With the rise of universal education and the technostructure of the contemporary economy, there is, in truth, less need for the wealthy than ever before. This was demonstrated by the collapse of the credit markets, which was entirely due to the rentseeking system by which the wealthy used their fortunes – not in order to gain marginal utility in their persons, but purely in order to gain power.

But this is not a chideable issue.
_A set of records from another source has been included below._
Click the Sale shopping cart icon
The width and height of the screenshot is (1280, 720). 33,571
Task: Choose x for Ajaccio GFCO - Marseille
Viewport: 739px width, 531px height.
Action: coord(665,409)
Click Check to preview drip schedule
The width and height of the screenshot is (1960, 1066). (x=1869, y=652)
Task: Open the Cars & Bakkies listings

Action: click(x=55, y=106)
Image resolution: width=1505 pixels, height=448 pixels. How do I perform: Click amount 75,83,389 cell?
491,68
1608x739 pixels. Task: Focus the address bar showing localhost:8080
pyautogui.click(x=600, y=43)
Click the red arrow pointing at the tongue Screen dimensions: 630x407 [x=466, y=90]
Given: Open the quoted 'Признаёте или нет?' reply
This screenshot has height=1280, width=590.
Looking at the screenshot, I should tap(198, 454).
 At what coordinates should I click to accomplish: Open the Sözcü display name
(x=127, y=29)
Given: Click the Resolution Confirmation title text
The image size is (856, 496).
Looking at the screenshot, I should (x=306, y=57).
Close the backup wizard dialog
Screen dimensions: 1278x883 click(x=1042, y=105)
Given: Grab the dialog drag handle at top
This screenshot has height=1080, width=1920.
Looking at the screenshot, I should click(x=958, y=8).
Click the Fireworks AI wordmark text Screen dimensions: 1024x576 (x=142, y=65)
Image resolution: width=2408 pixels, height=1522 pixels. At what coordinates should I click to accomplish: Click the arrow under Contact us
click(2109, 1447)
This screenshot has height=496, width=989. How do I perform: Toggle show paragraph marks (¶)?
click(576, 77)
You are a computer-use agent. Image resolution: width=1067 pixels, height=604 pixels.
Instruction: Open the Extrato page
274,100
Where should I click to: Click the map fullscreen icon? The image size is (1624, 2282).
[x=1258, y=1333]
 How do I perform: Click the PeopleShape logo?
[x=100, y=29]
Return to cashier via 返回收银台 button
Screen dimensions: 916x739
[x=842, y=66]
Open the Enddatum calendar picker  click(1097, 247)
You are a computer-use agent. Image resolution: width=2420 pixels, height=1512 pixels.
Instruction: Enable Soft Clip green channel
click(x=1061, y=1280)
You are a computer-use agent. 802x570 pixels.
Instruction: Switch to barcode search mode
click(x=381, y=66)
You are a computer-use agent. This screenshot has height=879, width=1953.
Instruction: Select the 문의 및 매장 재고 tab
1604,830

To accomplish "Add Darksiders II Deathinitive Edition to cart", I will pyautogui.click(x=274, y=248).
The political elites have benefited enormously from the economic changes of the past thirty years, and, by their lifestyle and their nudges, are committed to the proposition that the state and the economy exists to benefit the top 10 percent. It is in that light that all law and all issues should be tailored. The republican representative who recently opined that the Banking committee in the House of Representatives was there to serve the banks told a particular truth that has a general application: this is the ruling class. Only by holding this truth firmly in one’s mind can we understand the Democratic Party’s “weakness”, or the ‘bi-partisanship” of Obama, or the “Big Society” of Osborne and Cameron, or the odd emotional phenomenon of the leader of the Liberal Democrats, Clegg, who feels evidently that the electorate should understand that the rhetoric of the election has nothing to do with the real issue at hand, to wit, how to run a nation so as to produce maximum benefit for its richest citizens. To think otherwise is to fall on the side of the chidden.